# Howdy!



## Beathard (Jan 24, 2011)

I am Gerry Beathard from Bastrop, TX. I have been a mason for 21 years. I joined in my early 20s. I am an endowed member of Austin 12, Mina 1456 and Ben Hur Shrine. I am also a member of Colorado Commandary, Austin Valley of the Scottish Rite, Bastrop OES 64, and JD Giddings Lodge 280.

I am working on getting my A certificate and teaching two new masons their work. My son, 18 yrs old, is a FC and one of his friends, also 18, is an EA. They have another friend that is also 18 joining next month. Our average age seems to be dropping fast.


----------



## Bro. Stewart P.M. (Jan 24, 2011)

Bro. Gerry,

Welcome to Masons of Texas!! We're glad that you are here with us!

Keep up the good work with those young'ns!!


----------



## Bro.BruceBenjamin (Jan 24, 2011)

Welcome to forums.


----------



## RichardRLJ (Jan 24, 2011)

__________________________________________________

### SHORT PROBLEM
Rewrite the forum thread starting at "I am Gerry Beathard" and ending at "here with us!", changing "Bastrop" to "Elgin" everywhere it appears. The lines after the forum thread are not needed.

### DATASET EXCERPT
__________________________________________________

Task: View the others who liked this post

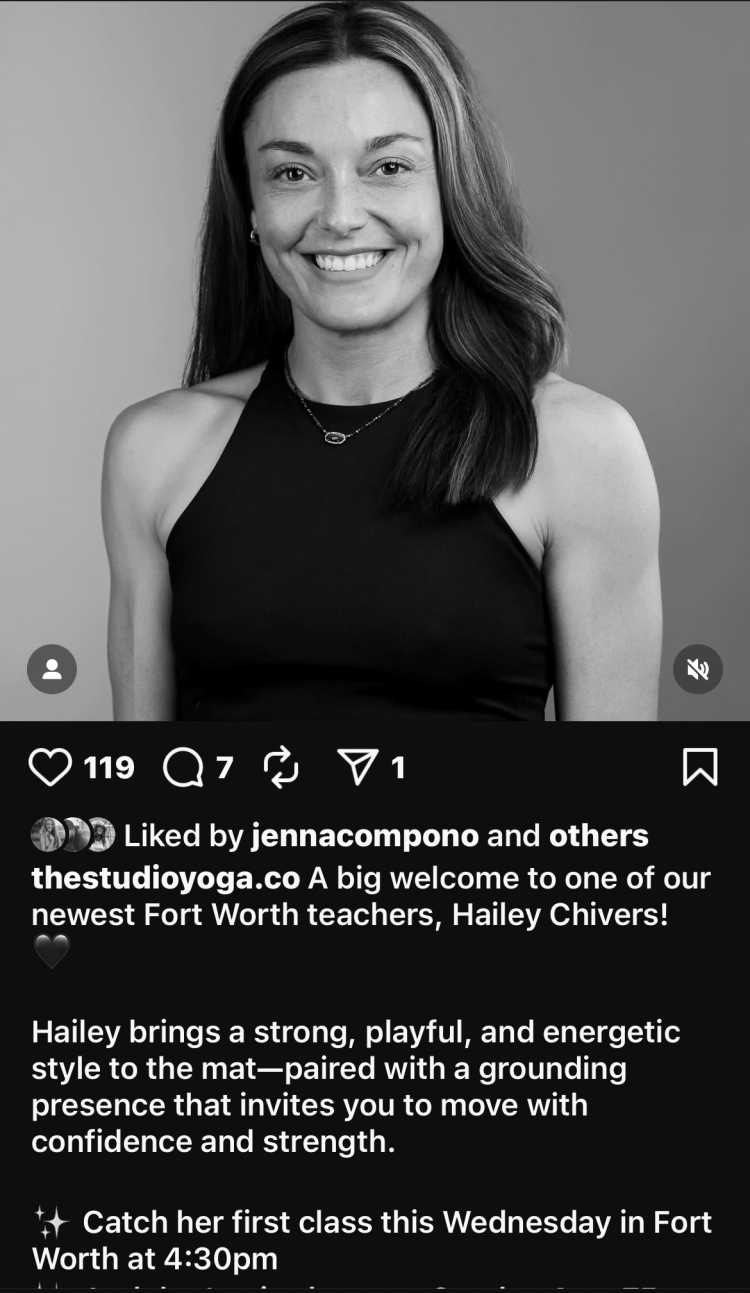Action: pos(599,835)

__________________________________________________

### RESULT
I am Gerry Beathard from Elgin, TX. I have been a mason for 21 years. I joined in my early 20s. I am an endowed member of Austin 12, Mina 1456 and Ben Hur Shrine. I am also a member of Colorado Commandary, Austin Valley of the Scottish Rite, Elgin OES 64, and JD Giddings Lodge 280.

I am working on getting my A certificate and teaching two new masons their work. My son, 18 yrs old, is a FC and one of his friends, also 18, is an EA. They have another friend that is also 18 joining next month. Our average age seems to be dropping fast.


----------



## Bro. Stewart P.M. (Jan 24, 2011)

Bro. Gerry,

Welcome to Masons of Texas!! We're glad that you are here with us!